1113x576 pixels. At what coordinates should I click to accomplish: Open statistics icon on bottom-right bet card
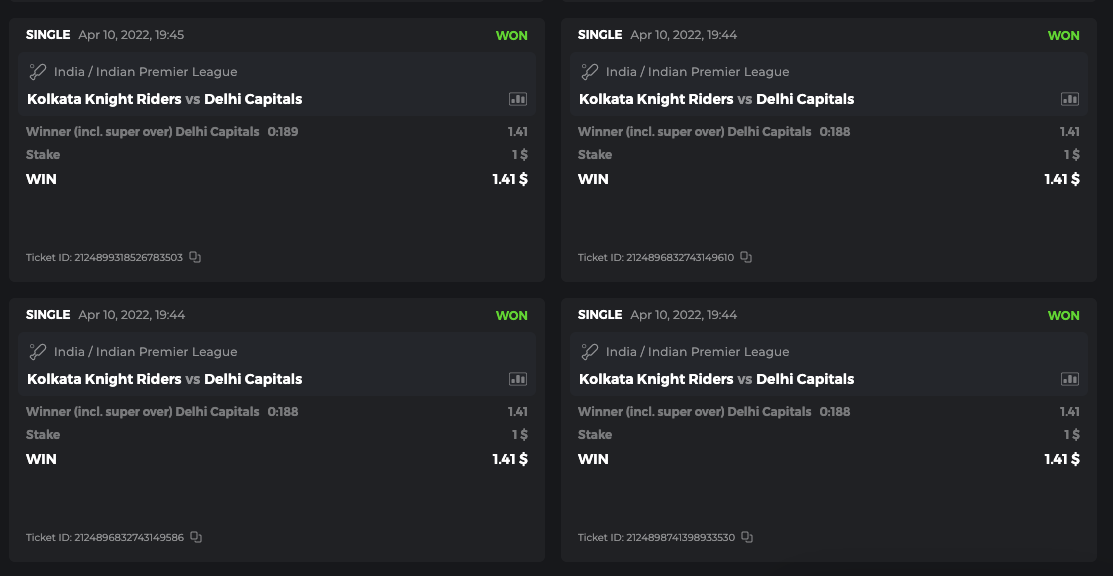tap(1069, 379)
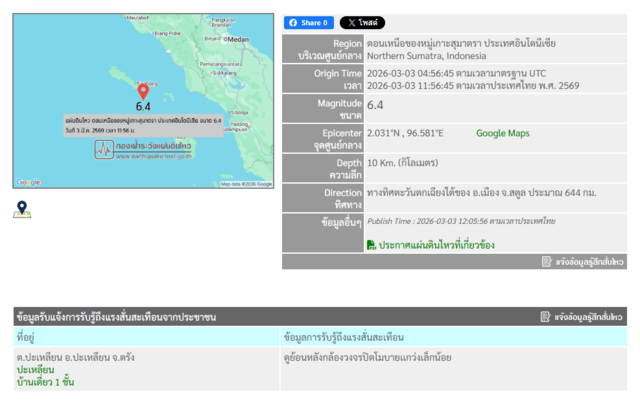Click the Map data attribution on map
This screenshot has width=640, height=403.
click(x=245, y=184)
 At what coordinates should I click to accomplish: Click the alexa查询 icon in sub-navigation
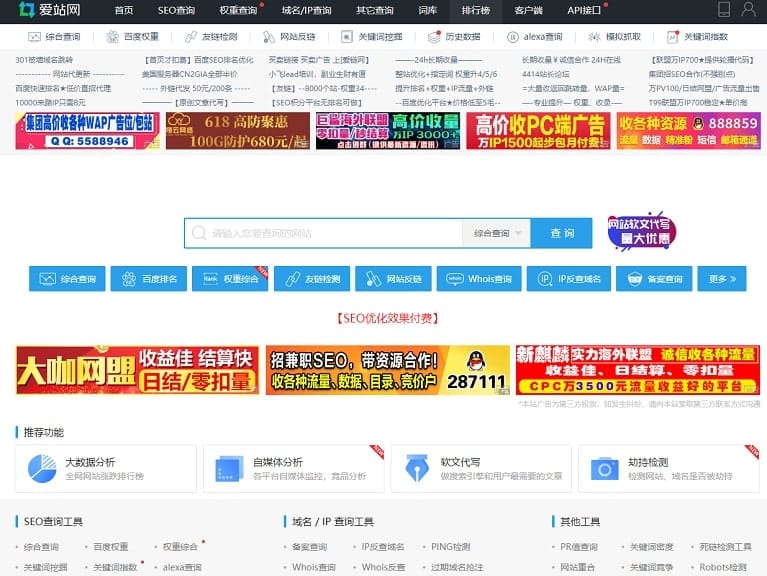(x=516, y=36)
········
* TASK TO COMPLETE *
Rewrite all the records above, replacing "coordinates" with "position" and changing nothing else. Omit the pictures from your answer.

* EXPECTED OUTPUT *
1113x576 pixels. At what position should I click to accomplish: Open statistics icon on bottom-right bet card
tap(1069, 379)
Click the Map data attribution on map
This screenshot has width=640, height=403.
click(x=245, y=184)
 At what position should I click to accomplish: Click the alexa查询 icon in sub-navigation
(x=516, y=36)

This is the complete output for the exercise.